▶ [Extracted material]:

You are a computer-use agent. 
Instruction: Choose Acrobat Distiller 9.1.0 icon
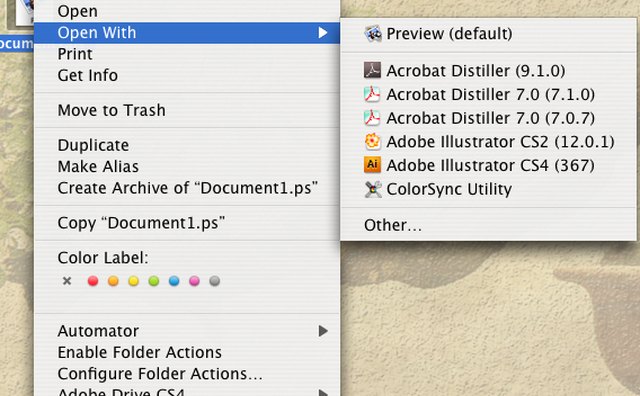(372, 71)
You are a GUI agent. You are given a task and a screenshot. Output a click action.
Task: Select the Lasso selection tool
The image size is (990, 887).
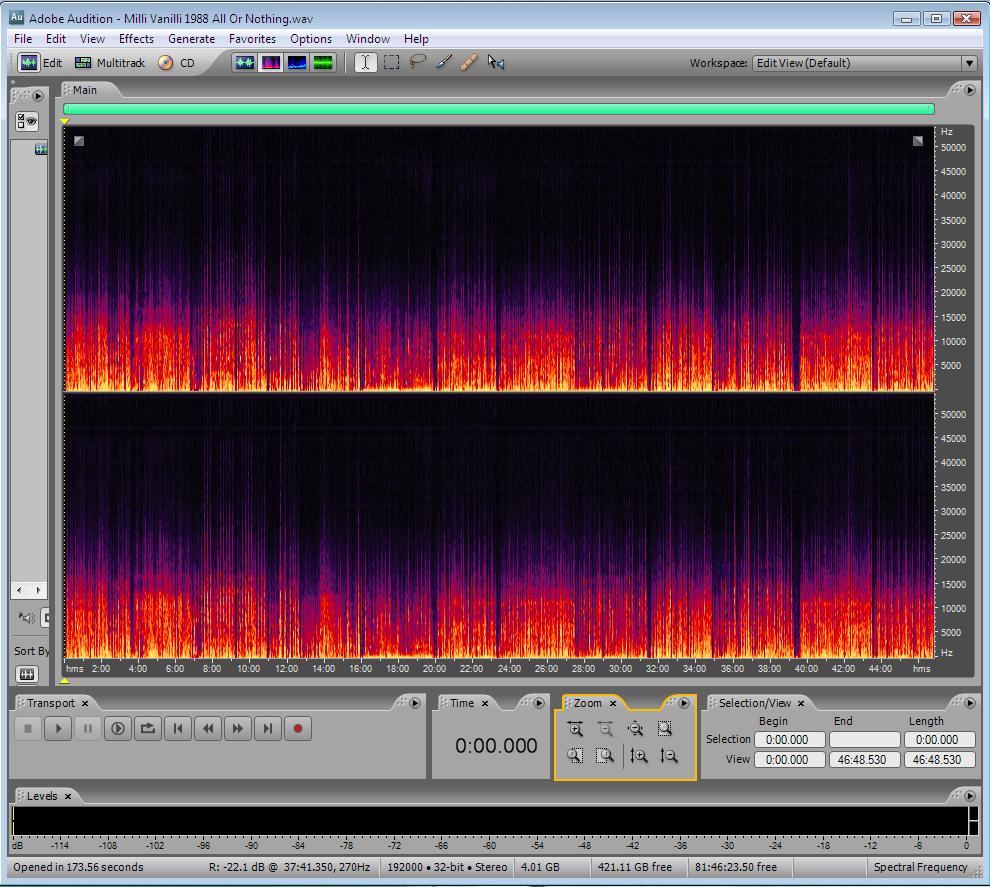pos(418,63)
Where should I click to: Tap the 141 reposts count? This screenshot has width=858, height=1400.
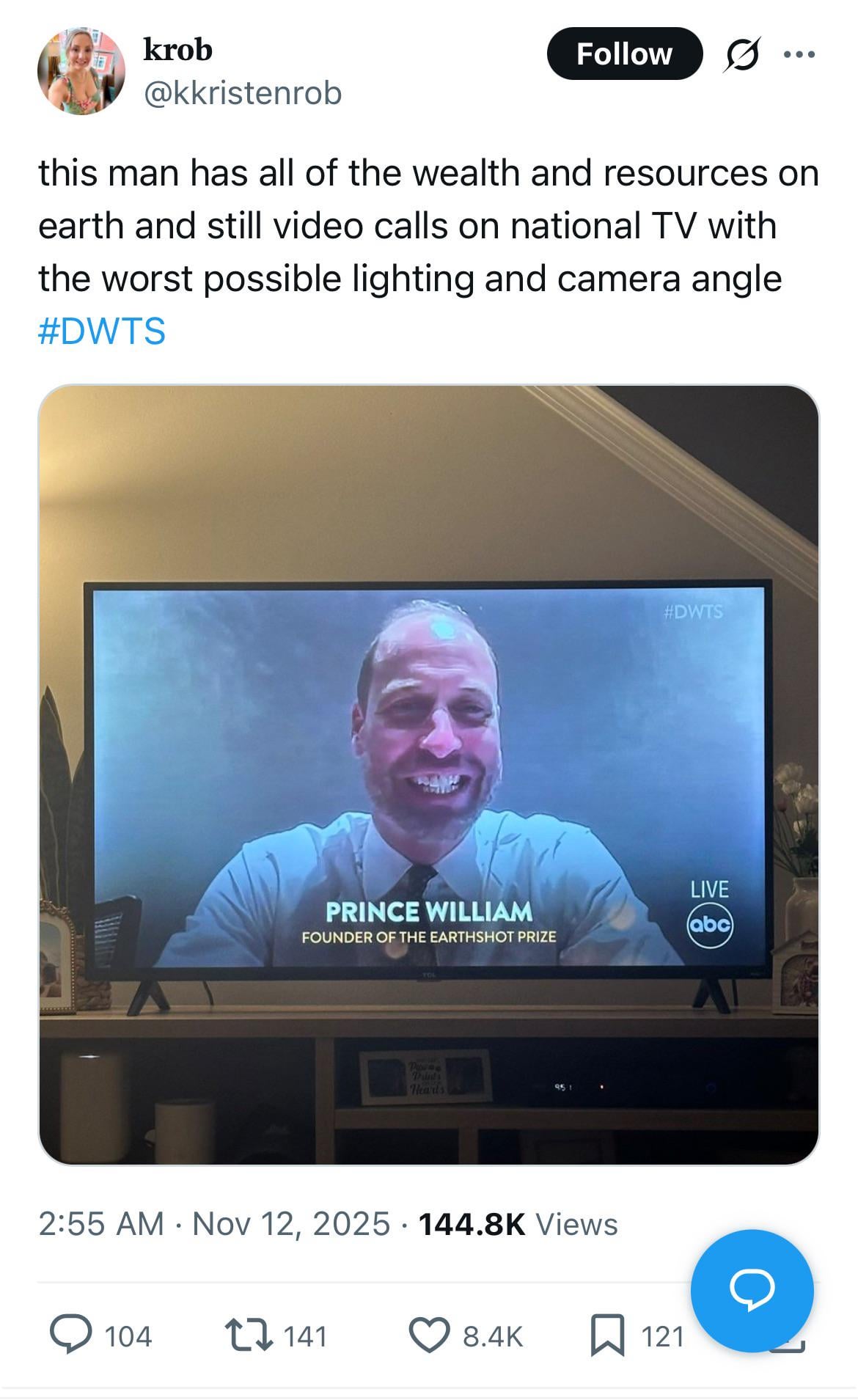pos(305,1336)
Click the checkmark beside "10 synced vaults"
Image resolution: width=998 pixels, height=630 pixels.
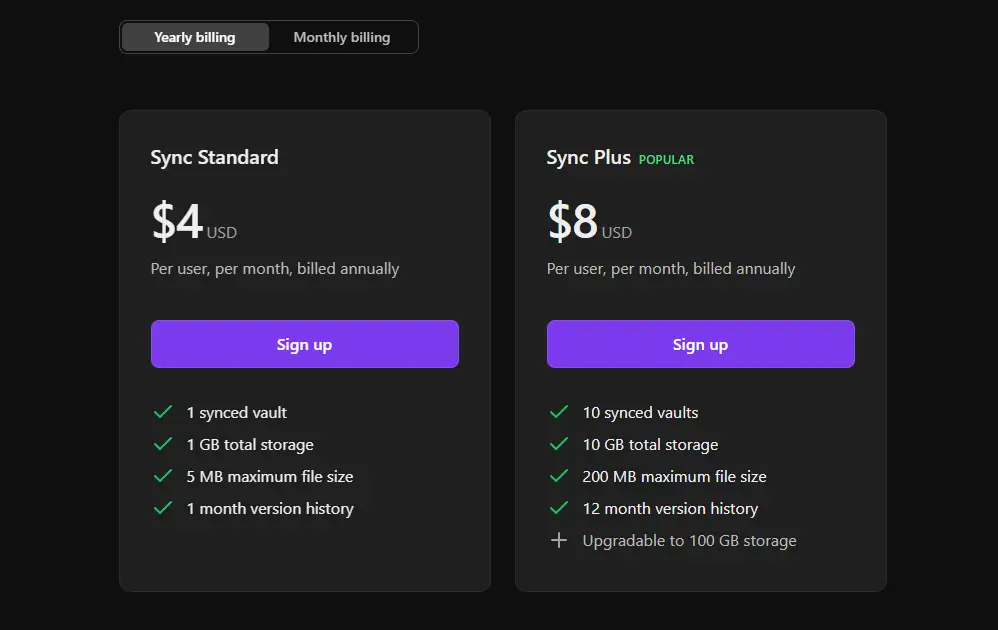[x=559, y=412]
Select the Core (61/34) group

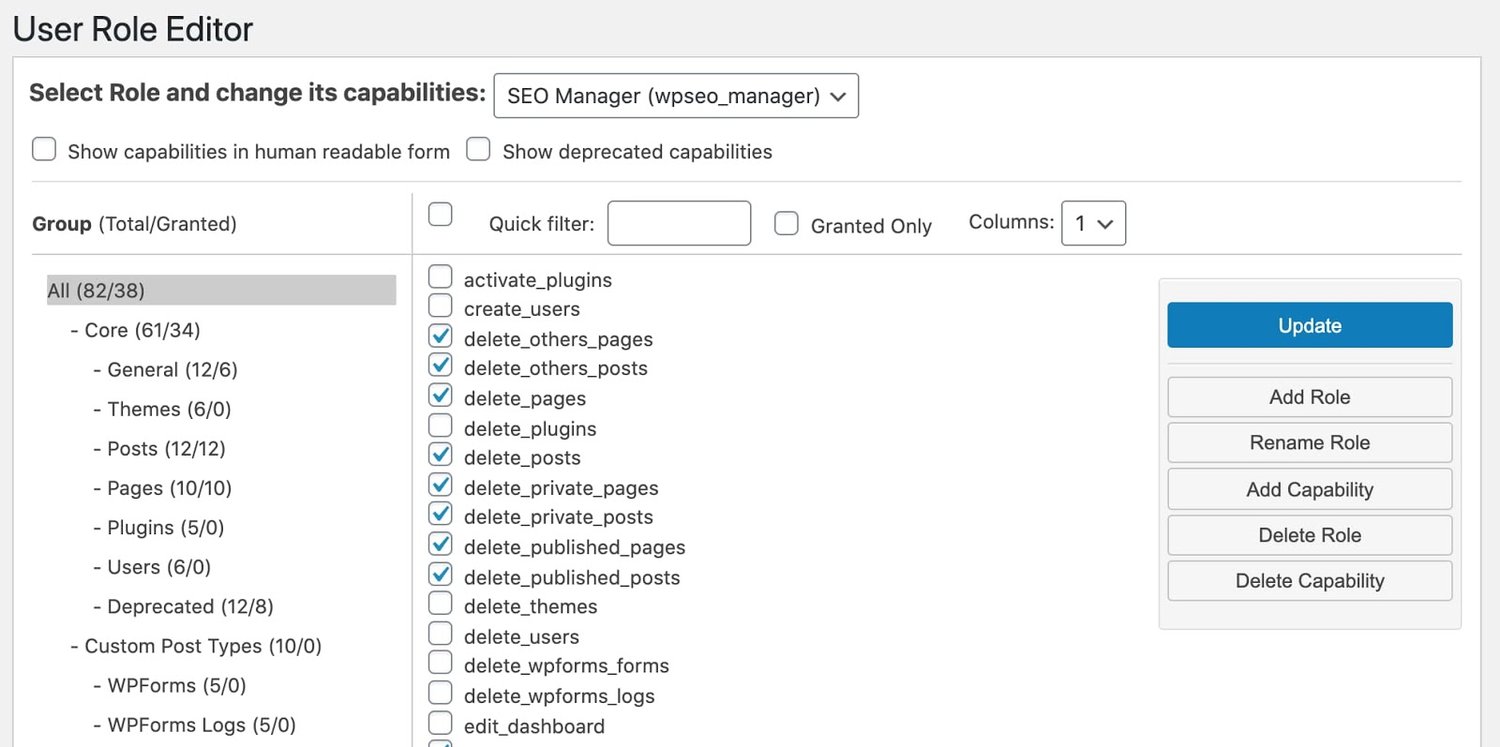tap(142, 330)
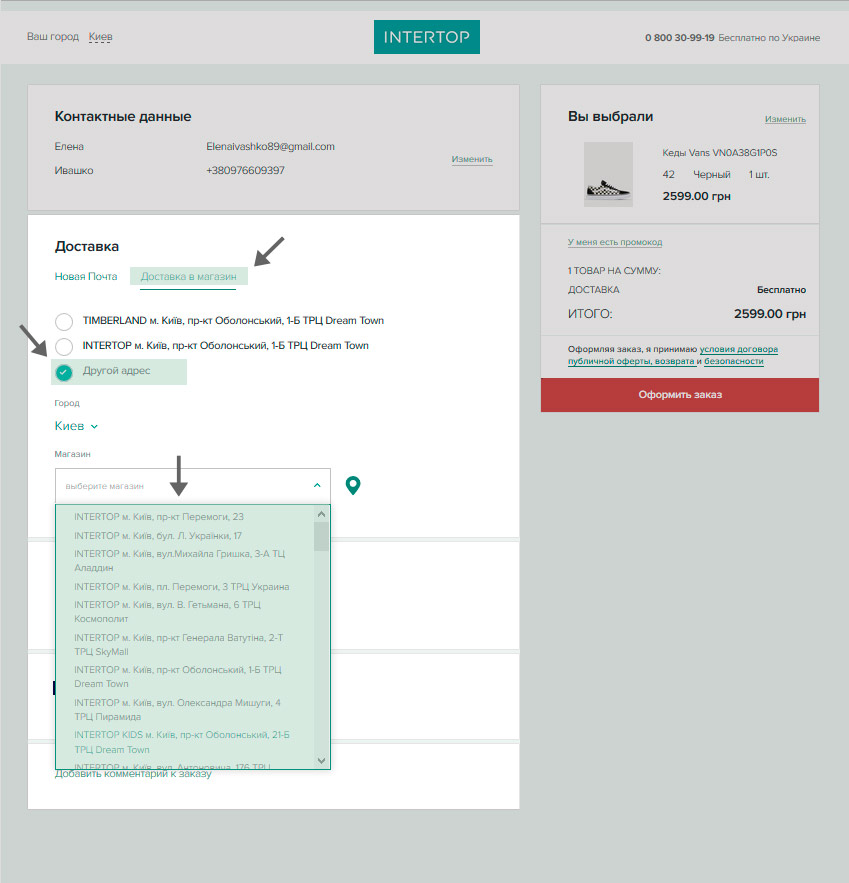This screenshot has height=883, width=849.
Task: Click the INTERTOP logo in header
Action: [426, 37]
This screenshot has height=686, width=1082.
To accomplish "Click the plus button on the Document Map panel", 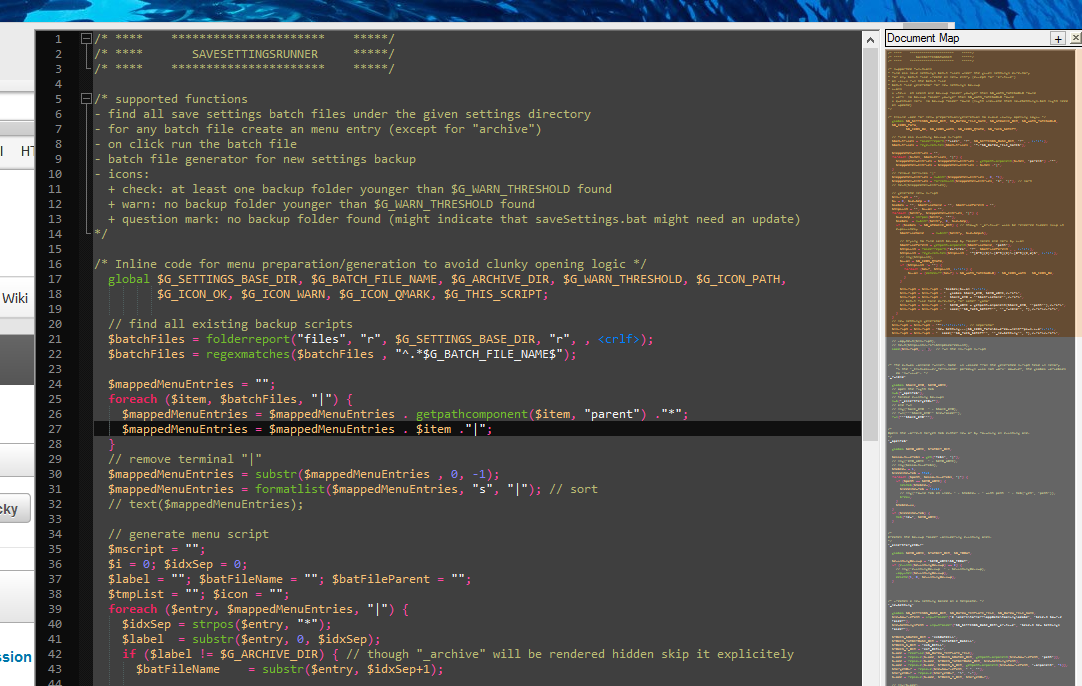I will pyautogui.click(x=1058, y=38).
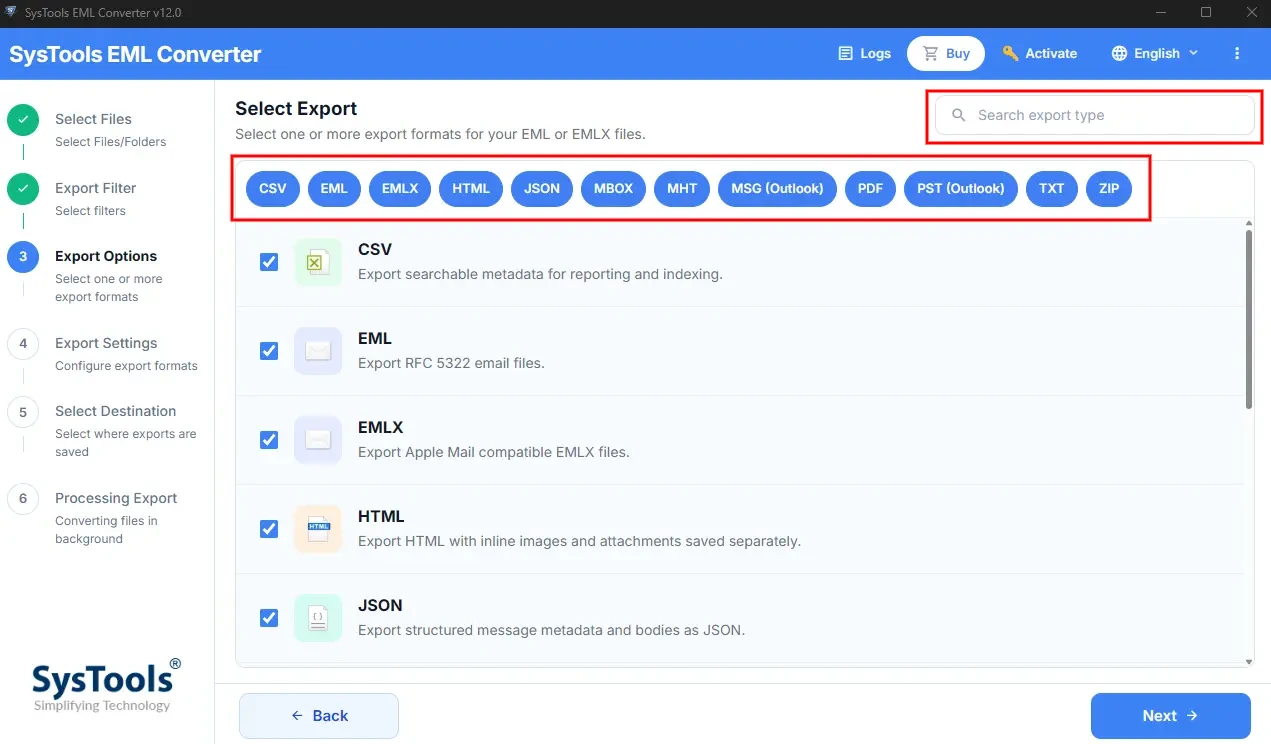Toggle the JSON export checkbox
The image size is (1271, 744).
tap(269, 618)
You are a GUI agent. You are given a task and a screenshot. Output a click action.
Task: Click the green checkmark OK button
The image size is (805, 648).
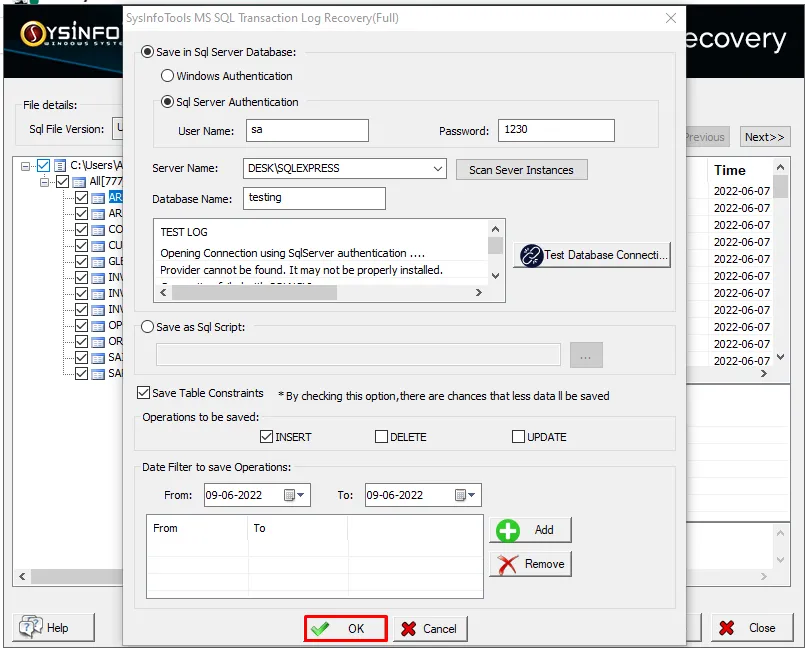coord(346,628)
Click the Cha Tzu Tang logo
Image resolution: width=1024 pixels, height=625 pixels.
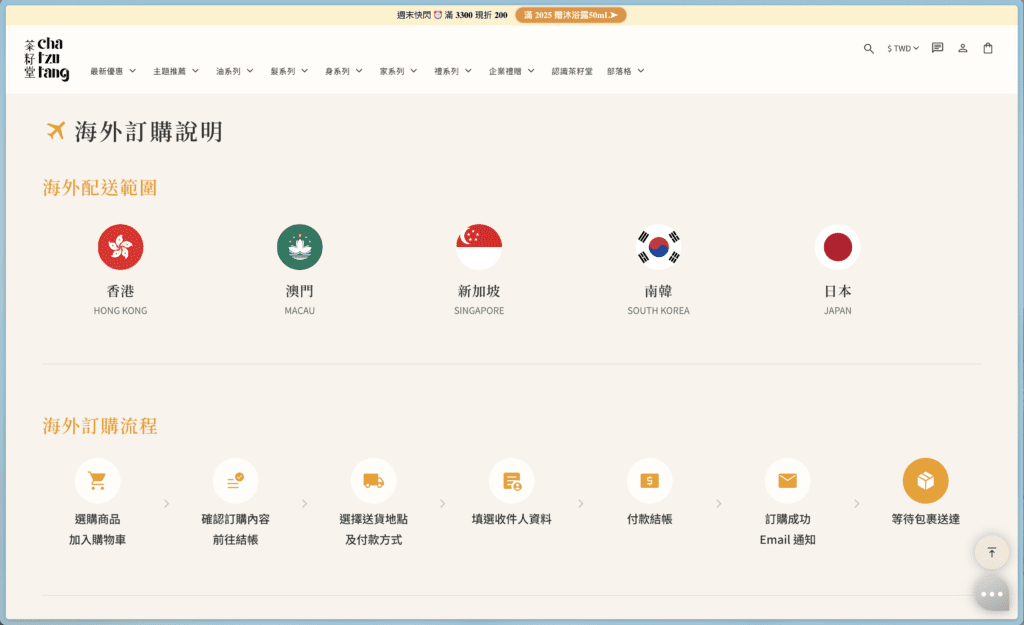pos(46,57)
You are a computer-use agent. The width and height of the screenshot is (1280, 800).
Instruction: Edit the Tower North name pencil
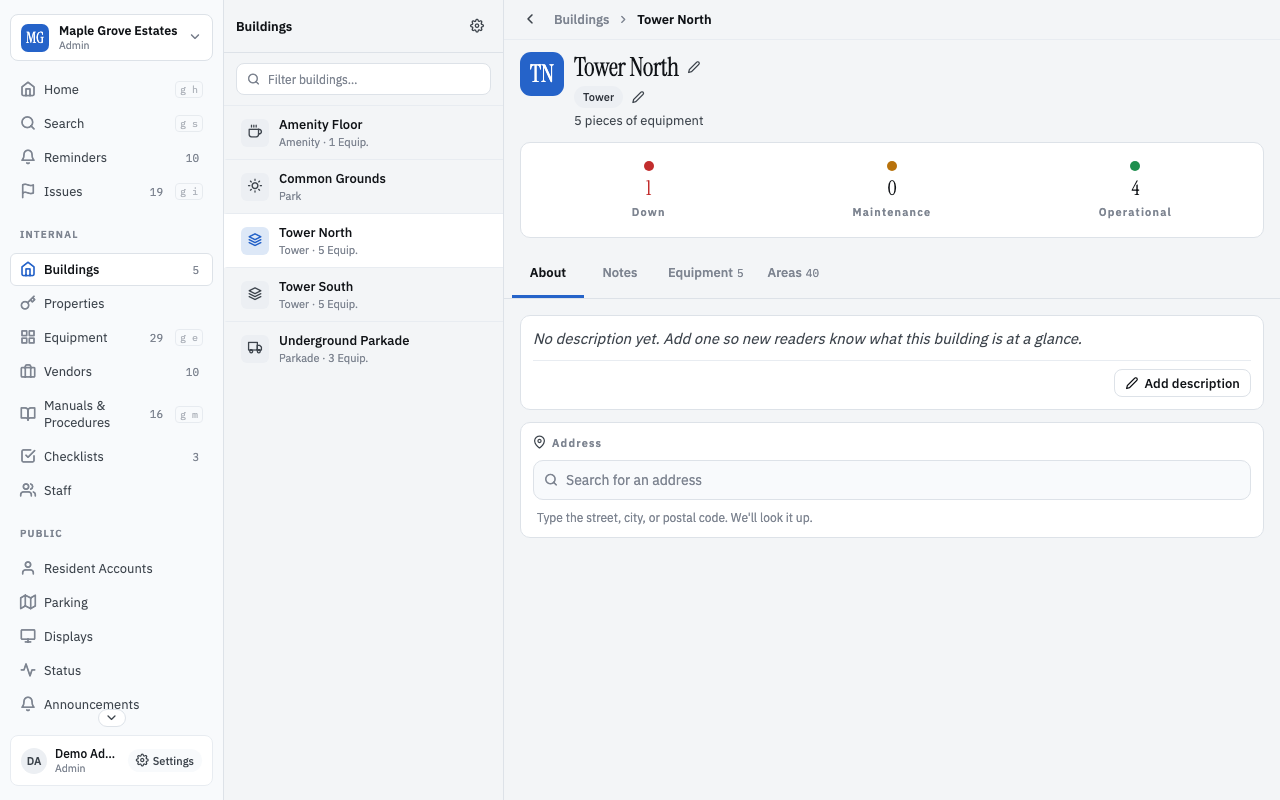pyautogui.click(x=694, y=67)
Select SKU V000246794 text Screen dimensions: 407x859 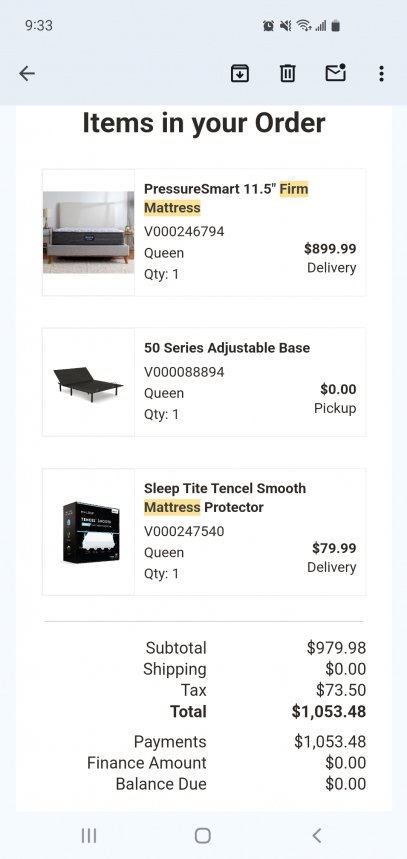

▶ [Instructions to follow]:
Using the material above, transcribe exactly the lines from the one holding "Where should I" to the one holding "This screenshot has height=686, width=1082.", both ends kept. Do not carry over any pictures.

▶ [Completed exercise]:
Where should I click to: Tap the 141 reposts count? This screenshot has width=858, height=1400.
pos(305,1336)
Click the checkmark beside "10 synced vaults"
Image resolution: width=998 pixels, height=630 pixels.
[x=559, y=412]
Select the Core (61/34) group

tap(142, 330)
This screenshot has height=883, width=849.
Task: Click the INTERTOP logo in header
Action: [426, 37]
This screenshot has height=686, width=1082.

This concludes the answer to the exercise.